DATA SECTION ->
━━━━

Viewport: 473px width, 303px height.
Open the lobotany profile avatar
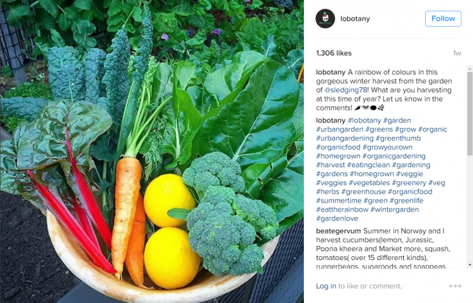325,19
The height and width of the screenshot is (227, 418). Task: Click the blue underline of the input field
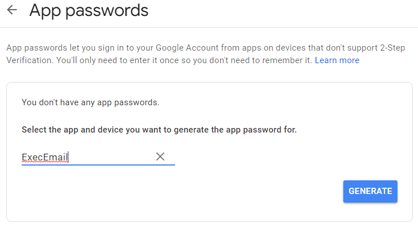click(x=98, y=165)
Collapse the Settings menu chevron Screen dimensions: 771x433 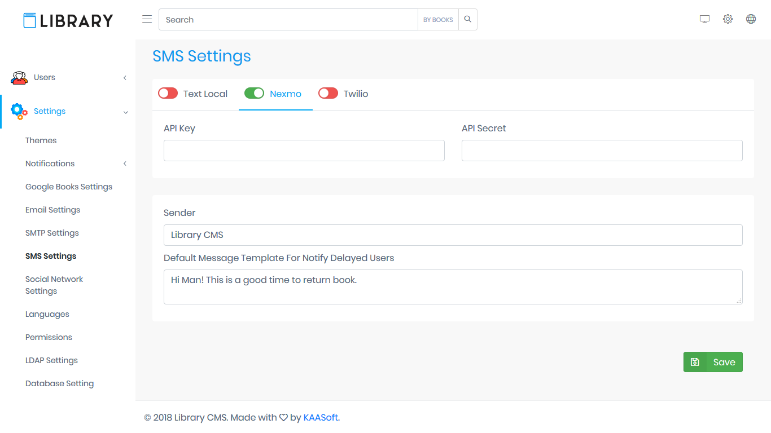tap(125, 112)
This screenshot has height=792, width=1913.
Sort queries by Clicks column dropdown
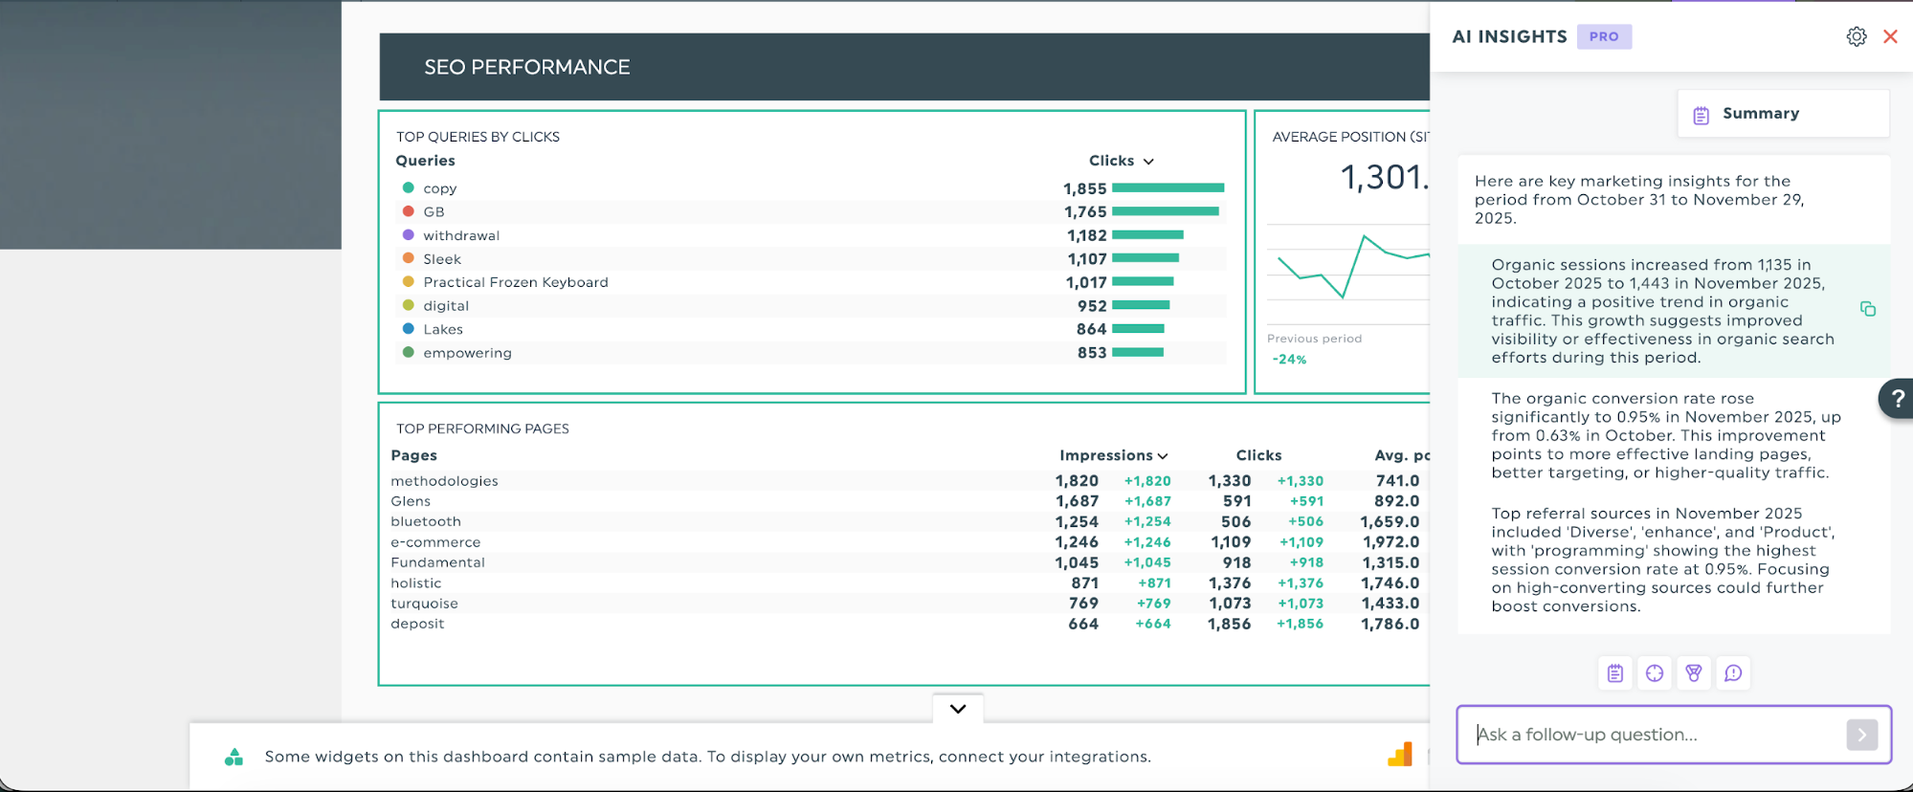[1121, 161]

━━━━

DIRECTIONS -> Transcribe exactly the line that contains "This screenshot has height=792, width=1913." and each line after it through the end of the listing. Leave out the pictures.

OUTPUT BELOW ->
This screenshot has height=792, width=1913.
Sort queries by Clicks column dropdown
[1121, 161]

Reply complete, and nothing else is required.